4.4. Flow-Cytometry Analysis of the Mitochondrial-Membrane Potential

Changes in the mitochondrial-membrane potential can be examined by monitoring the cell fluorescence after double staining with rhodamine 123 (Rh123) and propidium iodide (PI). Rh123 is a membrane-permeable fluorescent cationic dye that is selectively taken up by mitochondria in direct proportion to the MMP (mitochondrial-membrane permeabilization) [47]. B16F10 and A10 cells (4 × 10⁵ cells/well) were seeded on 12-well plates with 2 mL of medium and treated with 0.15 mM H₂O₂ for 24 h and MA at IC_50/4, IC_50/2, IC₅₀ and 2·IC₅₀ (10.6, 21.6, 42.3 and 84.6 μM, respectively) concentrations for 24 h more. Following the treatment, the medium was removed and fresh medium with dihydrorhodamine (DHR), at a final concentration of 5 μg/mL, was added.
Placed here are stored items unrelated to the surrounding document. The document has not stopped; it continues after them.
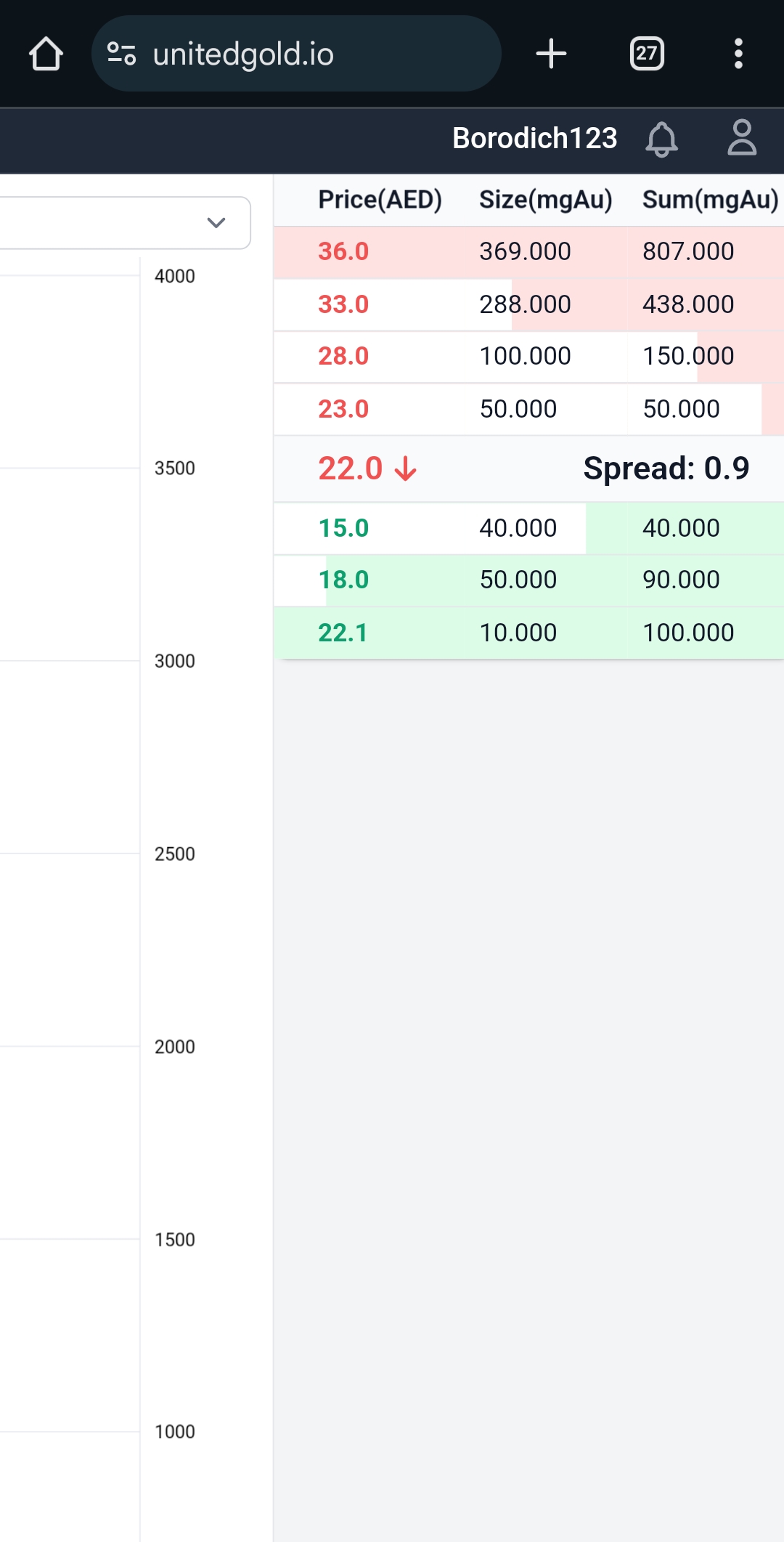Select the 23.0 ask price row

point(528,409)
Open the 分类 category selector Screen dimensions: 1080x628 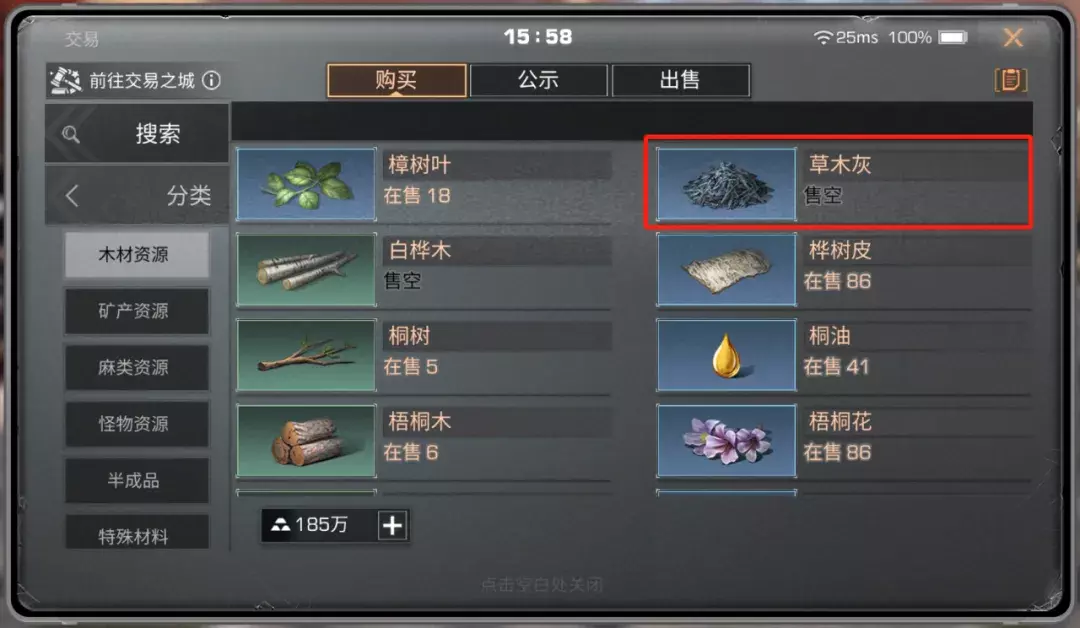(137, 196)
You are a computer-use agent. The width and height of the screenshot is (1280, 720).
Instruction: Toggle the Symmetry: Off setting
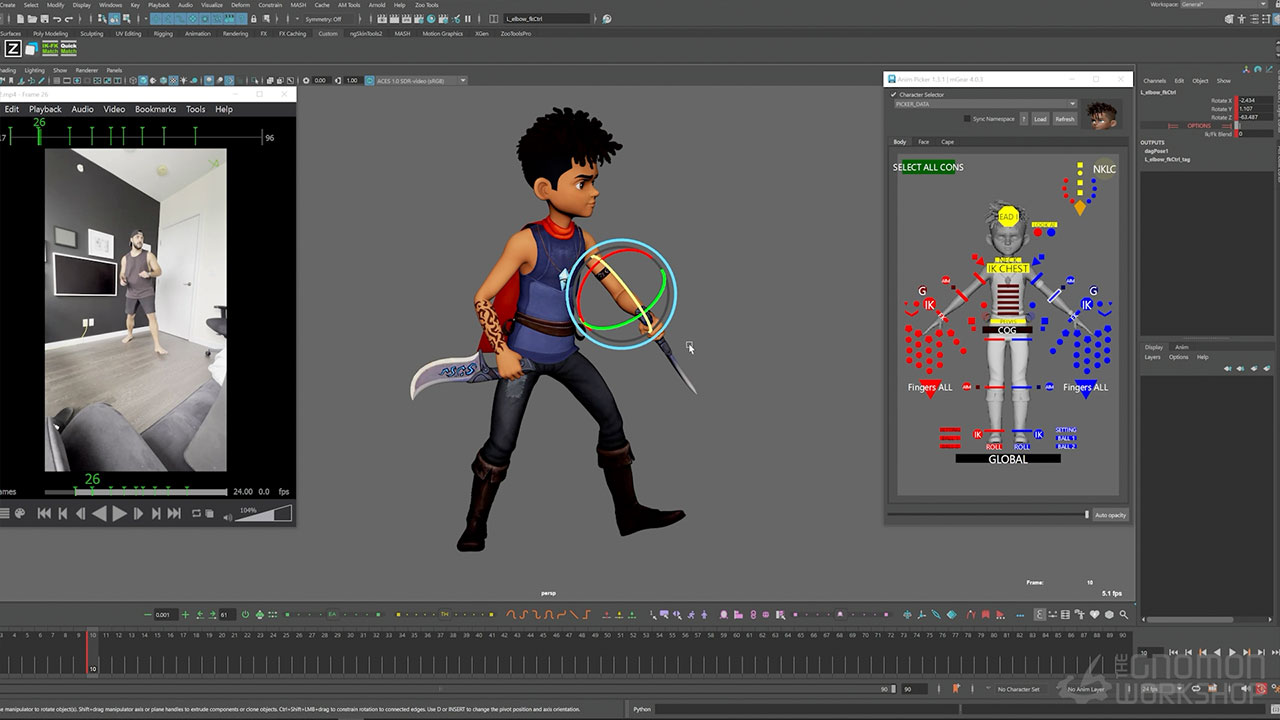323,19
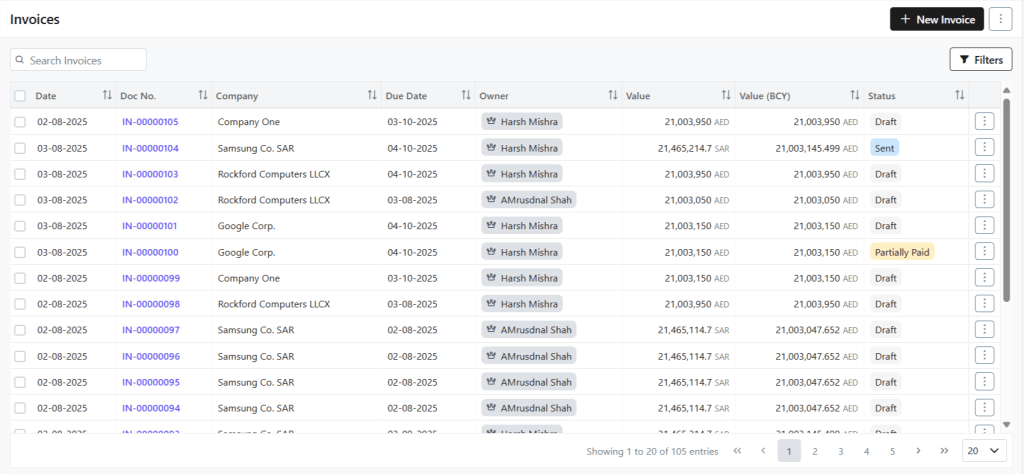
Task: Open the Filters panel
Action: pyautogui.click(x=980, y=60)
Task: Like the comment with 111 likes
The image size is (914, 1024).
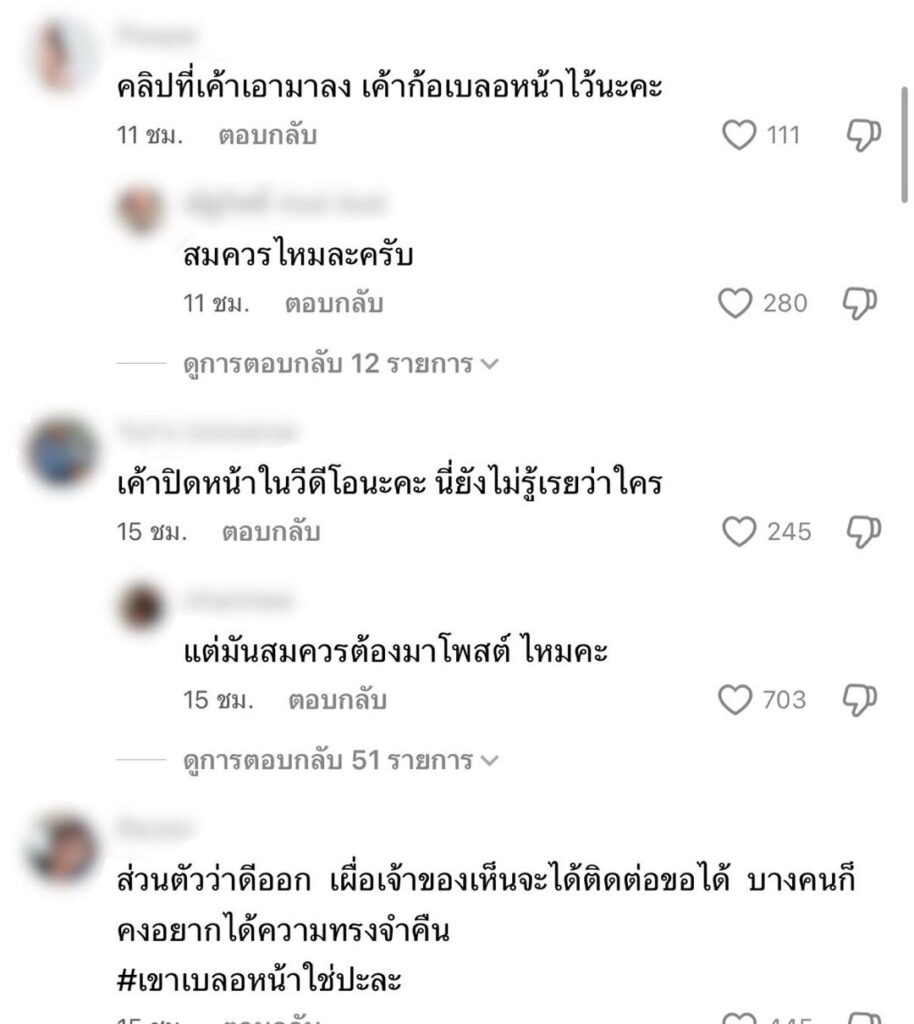Action: pos(739,135)
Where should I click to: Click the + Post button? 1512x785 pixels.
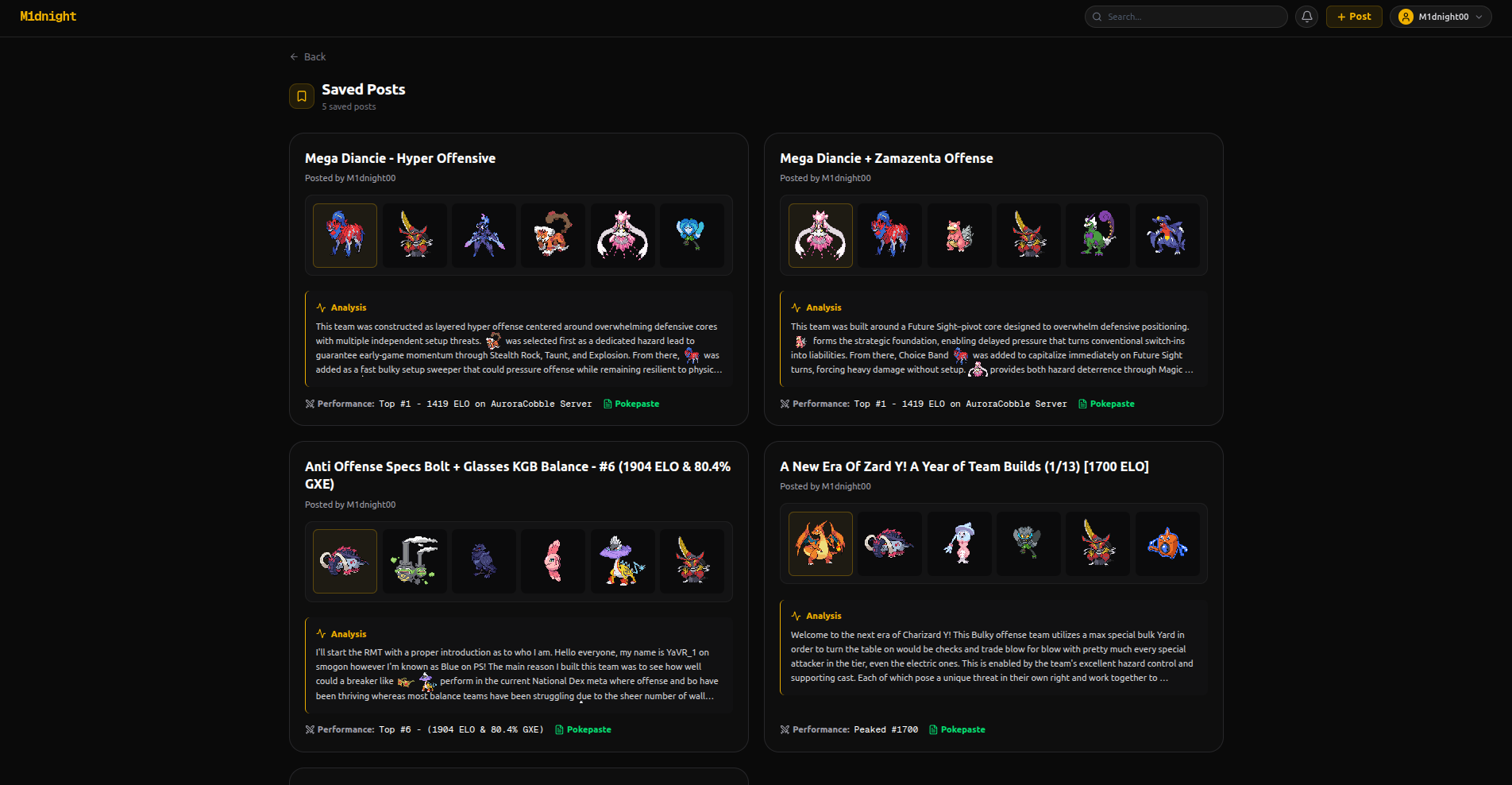(1354, 17)

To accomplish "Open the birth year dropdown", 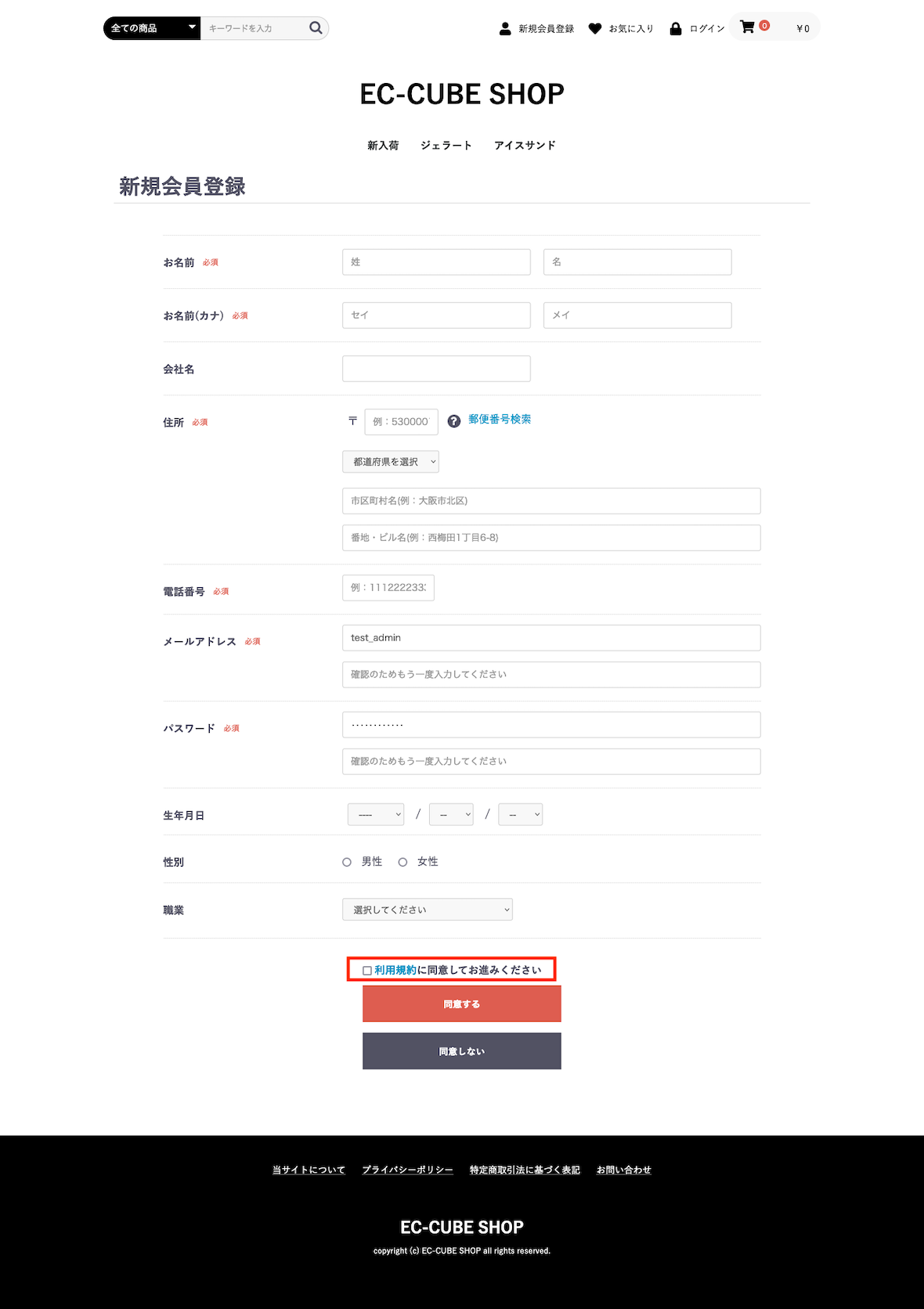I will [x=376, y=814].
After 30 min of incubation, the medium was removed and the cells were washed and resuspended in PBS with 5 μg/mL of PI. The intensity of fluorescence from Rh123 and PI was determined using an ACS flow cytometer (Coulter Corporation, Hialeah, FL, USA), at the excitation and emission wavelengths of 500 and 536 nm, respectively. The experiments were performed three times with two replicates per assay.